すべての花へそして君へ②


「ねえねえ! ちょっと思ったこと言ってもいい?」

「……なんで今言うの」

「言いたかったから!」

「はあ。……なに。空気ぶち壊しにしたんだから、それ相応の言葉じゃないと許さない」

「え。ど、どうしよう……」

「え。な、何を言おうと思ったの……?」

「え? いや、ん? ってちょっと思って!」

「え? ……何? なんかあったっけ」


 怪訝な顔をしながら首を傾げた彼の、ほんのり紅をさす顔に、少しだけおひさまの影ができる。なんで首傾げただけなのに、こんなに絵になるんだろ。不思議だ。


「え。……おーい?」

「あ、ごめんごめん。いや、モミジさんは平気だったのかなって」

「……え?」

「幽霊とか、そんな類いのものダメなんでしょ?」


 さすがにもうわたしに憑くことはないと思うけどね! そ、その。君がずっと、隣にいてくれるので。

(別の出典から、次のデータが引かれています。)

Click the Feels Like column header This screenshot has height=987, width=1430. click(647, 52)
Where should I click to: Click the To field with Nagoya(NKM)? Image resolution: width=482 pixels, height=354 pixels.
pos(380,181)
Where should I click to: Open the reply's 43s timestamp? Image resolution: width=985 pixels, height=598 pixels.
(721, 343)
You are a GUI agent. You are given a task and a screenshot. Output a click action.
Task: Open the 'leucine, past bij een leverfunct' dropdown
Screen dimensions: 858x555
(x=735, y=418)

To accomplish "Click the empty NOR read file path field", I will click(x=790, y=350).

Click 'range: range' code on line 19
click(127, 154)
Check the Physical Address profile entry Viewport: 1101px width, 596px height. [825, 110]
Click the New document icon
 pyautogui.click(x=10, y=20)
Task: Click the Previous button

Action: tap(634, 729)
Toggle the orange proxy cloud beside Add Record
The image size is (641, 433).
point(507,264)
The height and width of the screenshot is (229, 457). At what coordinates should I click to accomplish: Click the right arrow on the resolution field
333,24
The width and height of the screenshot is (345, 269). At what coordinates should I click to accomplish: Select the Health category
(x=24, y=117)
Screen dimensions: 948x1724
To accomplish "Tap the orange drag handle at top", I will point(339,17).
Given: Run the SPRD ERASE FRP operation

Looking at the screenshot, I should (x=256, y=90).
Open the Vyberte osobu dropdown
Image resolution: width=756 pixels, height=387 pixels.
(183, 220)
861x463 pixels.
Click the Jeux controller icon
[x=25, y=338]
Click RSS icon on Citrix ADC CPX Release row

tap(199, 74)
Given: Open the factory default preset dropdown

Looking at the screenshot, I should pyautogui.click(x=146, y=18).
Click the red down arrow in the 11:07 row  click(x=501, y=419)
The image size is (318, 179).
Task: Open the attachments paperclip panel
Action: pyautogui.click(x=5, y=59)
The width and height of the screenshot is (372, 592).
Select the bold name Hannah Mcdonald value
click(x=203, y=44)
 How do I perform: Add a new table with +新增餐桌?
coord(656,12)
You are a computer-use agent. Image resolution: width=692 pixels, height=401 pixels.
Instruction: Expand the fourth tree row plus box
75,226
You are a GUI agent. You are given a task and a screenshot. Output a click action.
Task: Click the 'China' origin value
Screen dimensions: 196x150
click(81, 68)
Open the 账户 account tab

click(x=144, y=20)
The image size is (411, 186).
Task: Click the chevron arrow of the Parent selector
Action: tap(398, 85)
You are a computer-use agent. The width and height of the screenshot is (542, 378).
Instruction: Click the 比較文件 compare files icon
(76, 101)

「だから、ヒナタくんなんでモミジさんなら大丈夫だったのかな~? ……って思って!」


 そう聞いてみるものの、彼は首を傾げたまま。……あ、あれ? お~い。ヒナタく~ん。
 彼の前で何度も手を振ってみるけれど、こちらを向いているようで、焦点が合っていないような……影ができたからな? 顔色がちょっと暗い……――って! いやいやいや!


「ひっ、ひなたくんっ!?」


 これ完全に顔色が悪くなっているじゃない!
 慌てて彼の肩を掴んで何度も揺する。


「気持ち悪い。……酷い。全然意識してなかったのに……」

「ええ!? ちょっ。 た、大変です! ヒナタくんがー……!!」


 こちらへと倒れてきた彼を支え、運ぼうと思ったけど……ついさっき、プライドがなんとかって言ってたから運ぶのはやめて、肩を支えながらなんとか部屋まで連れて行きました。